# Atari landfill found.



## Xiammes (Apr 26, 2014)

Its nice to finally have closure on this, to bad the documentary is going to be xbone exclusive for a bit.


----------



## random user (Apr 26, 2014)

It wasn't much of a "legend", it was long confirmed by absolutely everyone involved.

Still, pretty neat. Those photos make it look like some undisturbed tomb in Egypt was found


----------



## Naruto (Apr 26, 2014)

This is going to make AVGN's day.


----------



## Nep Nep (Apr 26, 2014)

Naruto said:


> This is going to make AVGN's day.



Would be luzly if they sent him a box of like 400 copies.


----------



## Risyth (Apr 26, 2014)

Now to find the Gamecube landfills....


----------



## random user (Apr 26, 2014)

Risyth said:


> Now to find the Gamecube landfills....


my basement is tightly secured.


----------



## Bioness (Apr 26, 2014)

Arcadeology?

A few pictures


----------



## Buskuv (Apr 26, 2014)

How many boobs do you think will try buy some of these?


----------



## Xiammes (Apr 26, 2014)

They will probably be pretty cheap, I would like one just to have it. Ironically the Et games will be a easier sell then they were 30 years ago.


----------



## Atlas (Apr 26, 2014)

Alright, now put them back.


----------



## 8-Peacock-8 (Apr 26, 2014)

I'd buy one for the sake of having some history.


----------



## Patchouli (Apr 26, 2014)

Those fools, what have they done.


----------



## the_notorious_Z.É. (Apr 26, 2014)

- [Problems]
1/ In the Atari landfill thread, reproduce word for word the stretch that begins at "It wasn't much" and stops after "Naruto (Apr 26, 2014)".
2/ In the first post of the Atari landfill thread, what does Xiammes say is going to be exclusive for a bit?

- [Data rows]
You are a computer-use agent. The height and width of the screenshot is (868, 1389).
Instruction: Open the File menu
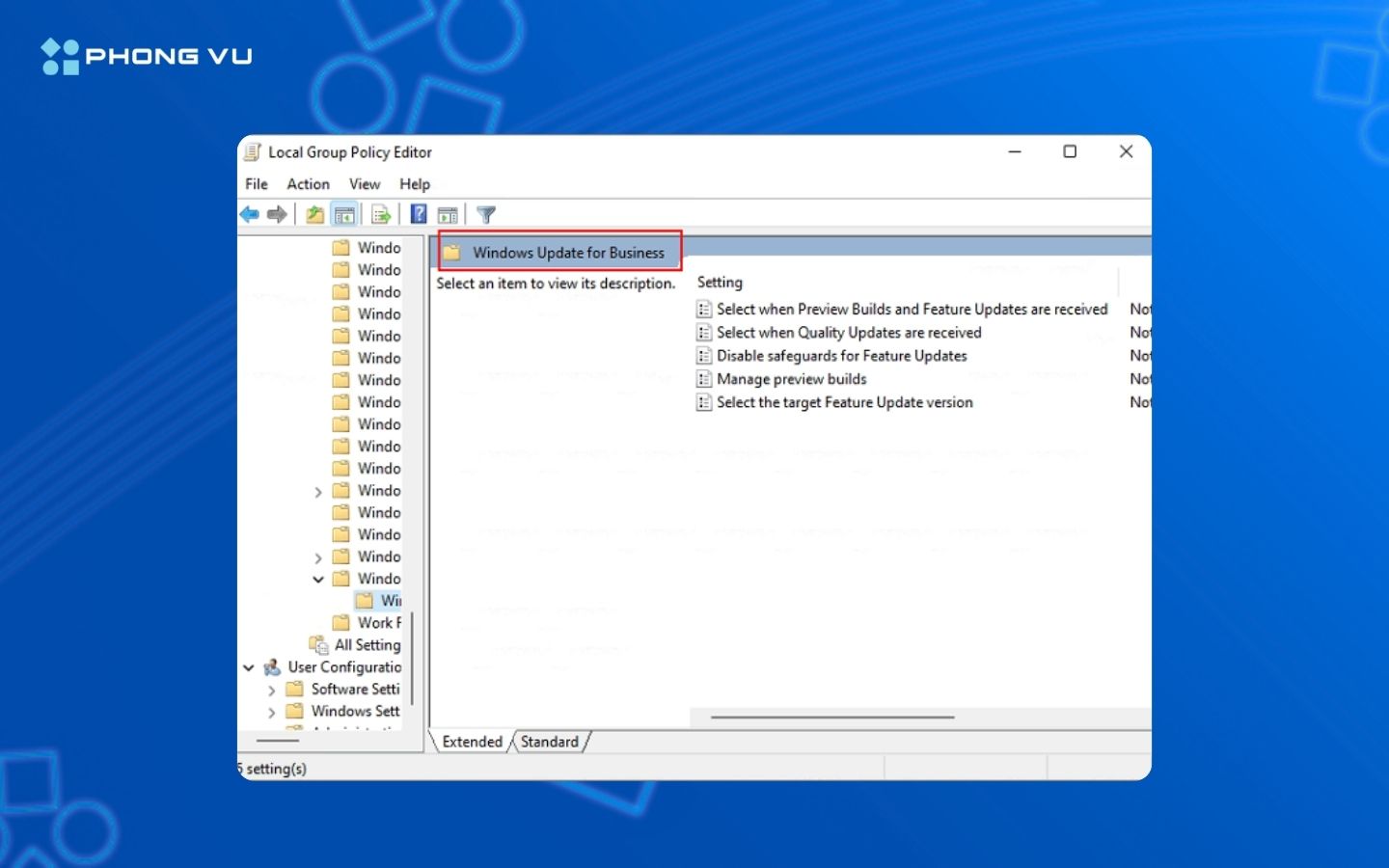pos(257,184)
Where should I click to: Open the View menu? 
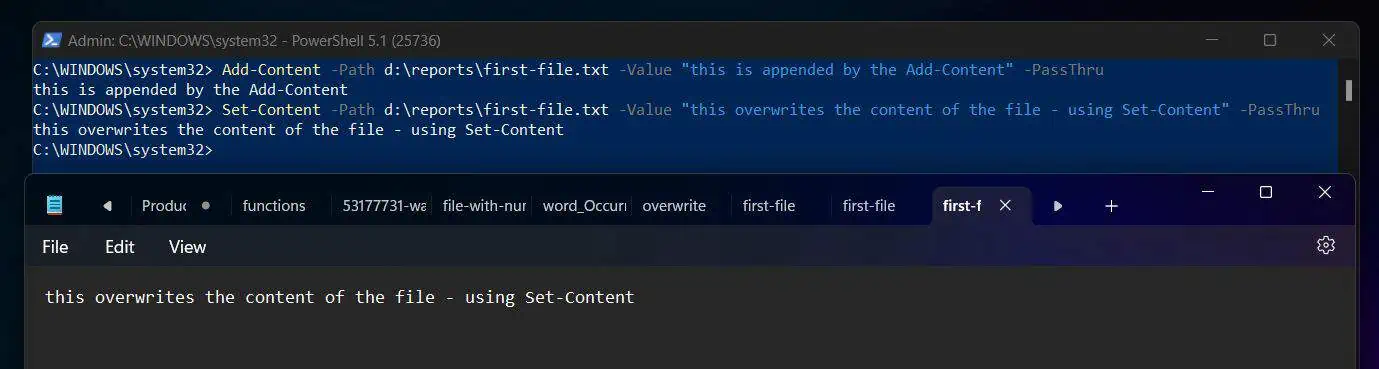tap(187, 247)
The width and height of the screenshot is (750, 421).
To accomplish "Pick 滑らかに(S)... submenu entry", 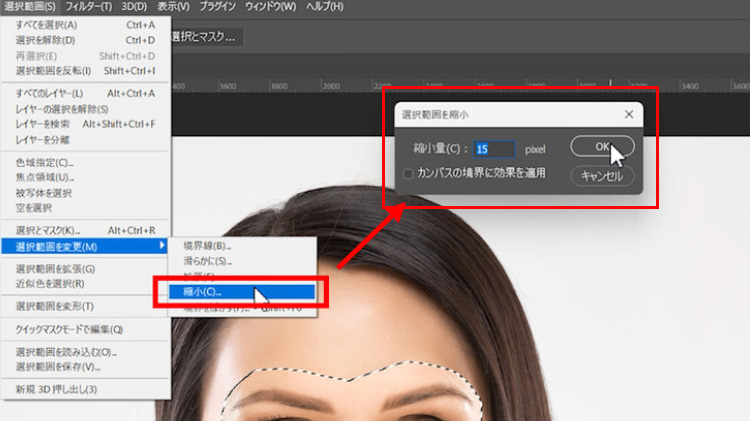I will pos(207,260).
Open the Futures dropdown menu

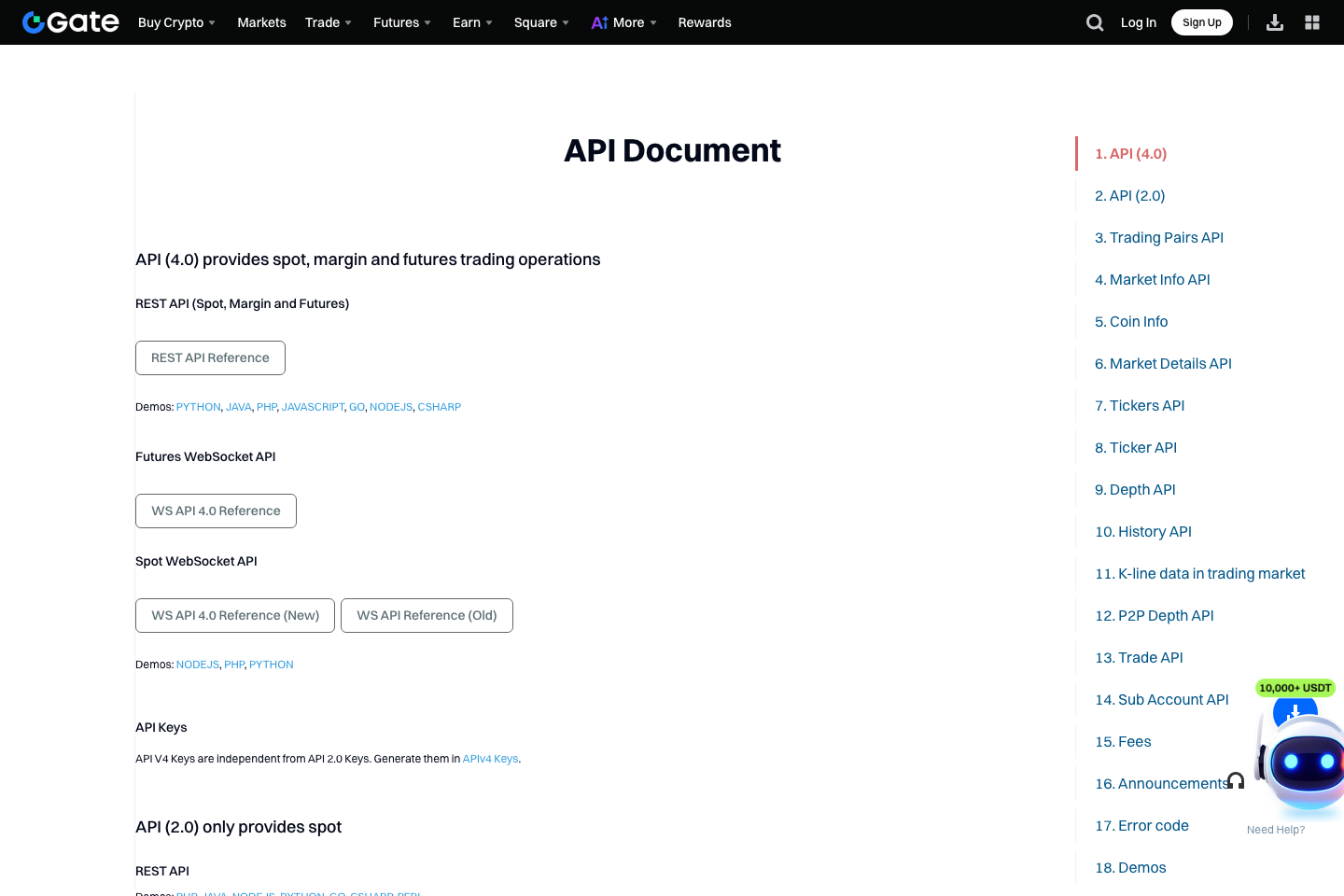click(401, 22)
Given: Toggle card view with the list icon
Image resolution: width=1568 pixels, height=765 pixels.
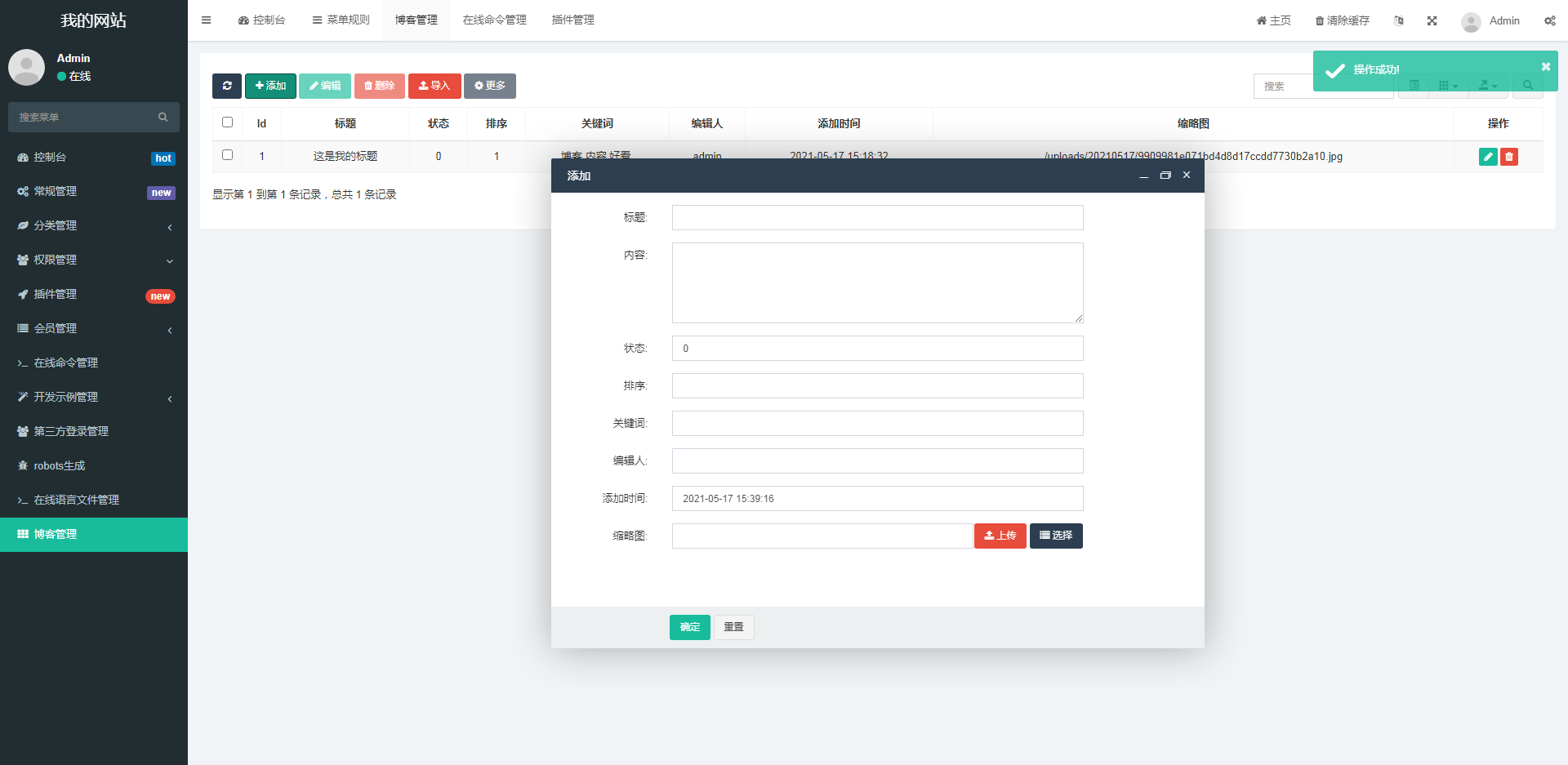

- [Responses in order]
1/
It wasn't much of a "legend", it was long confirmed by absolutely everyone involved.

Still, pretty neat. Those photos make it look like some undisturbed tomb in Egypt was found


----------



## Naruto (Apr 26, 2014)

2/ The documentary.